WASHINGTON, Nov. 7, 2005 – Decisions being made today about how troops are recruited, equipped, trained and stationed will have far-reaching implications during future operations, the Marine Corps commandant said here today.

The future battlefield is likely to be much like today's -- uncertain, chaotic and full of fog -- so it's critical that the military continue to recruit and retain smart men and women and train them to operate in such an environment, Marine Gen. Michael Hagee told reporters at the National Press Club.

Tomorrow's military members, like today's, will need to be able to think quickly on their feet, often making decisions with less information than they'd like, he said. And that applies regardless of the type of operation they're conducting, from high-end combat operations to humanitarian- and disaster-relief operations.

If history is any guide, the military will again he called to fight a future conflict, Hagee said. And just as certain, the military will be called to respond to humanitarian crises, including tsunamis, hurricanes and earthquakes like those witnessed around the world during the past 10 months alone, he said.

Decisions in shaping the force for the future will be guided by findings of the upcoming Quadrennial Defense Review, which will look 10, 15 and more years into the future, Hagee said.

Predicting the future is no easy task, he acknowledged. "We're doing everything we can to get it right or not get it wrong as we design the force of the future," he said.

That means recruiting the best troops possible, continuing to provide them the equipment they need, and replacing it as needed when it's seen heavy use, such as in Iraq, "so it's ready to go for the next contingency," he said.

It also means positioning troops where they can operate most effectively and giving them the capabilities to deploy quickly to hot spots when they're needed, Hagee said.

At the same time, it requires giving troops the education and training they need to perform on a battlefield that requires quick thinking and good decision making, he said.

Hagee cited the success of this formula during the battle of Fallujah, Iraq, where, he said, Marines "absolutely crushed the insurgency" last year.

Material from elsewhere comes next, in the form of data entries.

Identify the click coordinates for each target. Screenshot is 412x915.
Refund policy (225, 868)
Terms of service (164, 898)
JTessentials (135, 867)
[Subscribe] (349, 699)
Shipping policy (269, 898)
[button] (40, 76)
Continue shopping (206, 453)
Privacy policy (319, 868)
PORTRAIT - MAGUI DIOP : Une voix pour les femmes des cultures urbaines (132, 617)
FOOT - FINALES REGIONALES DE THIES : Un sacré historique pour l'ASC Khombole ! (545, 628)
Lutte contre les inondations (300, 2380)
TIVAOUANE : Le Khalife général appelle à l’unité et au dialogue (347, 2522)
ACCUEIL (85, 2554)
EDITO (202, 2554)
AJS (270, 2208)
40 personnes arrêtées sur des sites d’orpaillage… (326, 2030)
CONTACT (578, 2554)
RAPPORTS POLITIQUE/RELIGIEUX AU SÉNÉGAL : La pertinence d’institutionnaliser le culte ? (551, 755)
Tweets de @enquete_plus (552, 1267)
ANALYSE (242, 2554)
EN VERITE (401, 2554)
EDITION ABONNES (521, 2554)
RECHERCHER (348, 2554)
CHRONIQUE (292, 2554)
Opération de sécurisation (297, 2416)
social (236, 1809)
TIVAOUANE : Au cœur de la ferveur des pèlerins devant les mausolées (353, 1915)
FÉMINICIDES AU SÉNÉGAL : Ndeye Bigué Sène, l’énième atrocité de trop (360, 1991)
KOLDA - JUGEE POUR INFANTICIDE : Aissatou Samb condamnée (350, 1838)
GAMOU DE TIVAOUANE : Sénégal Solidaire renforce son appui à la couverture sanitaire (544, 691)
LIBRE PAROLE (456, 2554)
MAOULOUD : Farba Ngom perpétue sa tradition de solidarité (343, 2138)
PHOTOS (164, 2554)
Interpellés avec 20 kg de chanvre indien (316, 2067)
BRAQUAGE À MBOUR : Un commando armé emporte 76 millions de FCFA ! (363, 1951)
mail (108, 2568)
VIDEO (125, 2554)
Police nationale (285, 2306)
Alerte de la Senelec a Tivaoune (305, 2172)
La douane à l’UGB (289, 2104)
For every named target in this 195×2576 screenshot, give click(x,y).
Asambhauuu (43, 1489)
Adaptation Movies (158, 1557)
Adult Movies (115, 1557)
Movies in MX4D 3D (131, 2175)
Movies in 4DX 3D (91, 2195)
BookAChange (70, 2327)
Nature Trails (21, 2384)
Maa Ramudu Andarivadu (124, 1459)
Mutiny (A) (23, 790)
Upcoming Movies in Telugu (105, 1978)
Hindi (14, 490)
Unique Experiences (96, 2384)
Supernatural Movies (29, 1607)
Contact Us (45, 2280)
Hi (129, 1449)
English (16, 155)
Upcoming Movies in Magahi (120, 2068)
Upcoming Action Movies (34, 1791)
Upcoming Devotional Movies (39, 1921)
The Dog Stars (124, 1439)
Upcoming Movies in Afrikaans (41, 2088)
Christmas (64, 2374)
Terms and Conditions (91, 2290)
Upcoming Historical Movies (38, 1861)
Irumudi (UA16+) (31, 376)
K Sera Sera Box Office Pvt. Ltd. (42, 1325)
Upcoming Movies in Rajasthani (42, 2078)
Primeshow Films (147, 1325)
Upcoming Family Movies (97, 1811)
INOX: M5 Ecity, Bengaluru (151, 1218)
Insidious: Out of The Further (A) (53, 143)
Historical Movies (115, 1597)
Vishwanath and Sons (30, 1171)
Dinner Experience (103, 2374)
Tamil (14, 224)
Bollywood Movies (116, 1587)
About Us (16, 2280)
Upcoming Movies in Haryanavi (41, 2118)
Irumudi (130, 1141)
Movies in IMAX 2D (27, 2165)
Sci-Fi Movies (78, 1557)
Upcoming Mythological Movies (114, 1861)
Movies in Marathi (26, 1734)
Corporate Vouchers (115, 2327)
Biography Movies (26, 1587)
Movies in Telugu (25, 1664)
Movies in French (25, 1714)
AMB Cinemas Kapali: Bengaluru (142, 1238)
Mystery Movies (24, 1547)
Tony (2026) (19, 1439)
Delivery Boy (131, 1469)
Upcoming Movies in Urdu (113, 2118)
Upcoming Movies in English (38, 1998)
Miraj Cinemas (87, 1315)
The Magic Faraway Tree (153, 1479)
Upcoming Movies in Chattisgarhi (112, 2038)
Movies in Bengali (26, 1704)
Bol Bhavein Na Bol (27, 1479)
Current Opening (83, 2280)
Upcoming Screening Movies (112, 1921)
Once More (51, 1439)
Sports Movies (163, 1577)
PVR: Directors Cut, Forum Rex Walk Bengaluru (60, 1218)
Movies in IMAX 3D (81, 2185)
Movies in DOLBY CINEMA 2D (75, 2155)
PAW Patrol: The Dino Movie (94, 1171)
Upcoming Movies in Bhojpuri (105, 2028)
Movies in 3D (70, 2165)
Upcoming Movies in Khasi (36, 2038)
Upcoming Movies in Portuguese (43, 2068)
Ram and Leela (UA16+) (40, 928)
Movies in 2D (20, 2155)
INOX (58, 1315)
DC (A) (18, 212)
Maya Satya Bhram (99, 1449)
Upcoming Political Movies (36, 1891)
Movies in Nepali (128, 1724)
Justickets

"There's still a great deal to do," he said of operations in Iraq. "It's still very hard, and it is still quite dangerous over there."

Improvised explosive devices continue to be the biggest challenges troops in Iraq face, he said. But with many of these weapons becoming increasingly complex, Hagee said, they're no longer improvised at all. "Some are very sophisticated," he said.

No one technology or solution is likely to counter the IED threat, Hagee said, noting that weapons like these will probably remain the insurgents' weapons of choice. "No one out there is willing to take us on one on one or even squad to squad," he said. "If they do, they know they will lose."

That military superiority will remain critical to the military of tomorrow as its members face new threats and missions, Hagee said.

As they prepare for the future, Hagee said, the Marines will retain the fighting edge that's been their trademark for the past 230 years. "The most dangerous weapon on any battlefield is a United States Marine. There is no doubt about that," he said.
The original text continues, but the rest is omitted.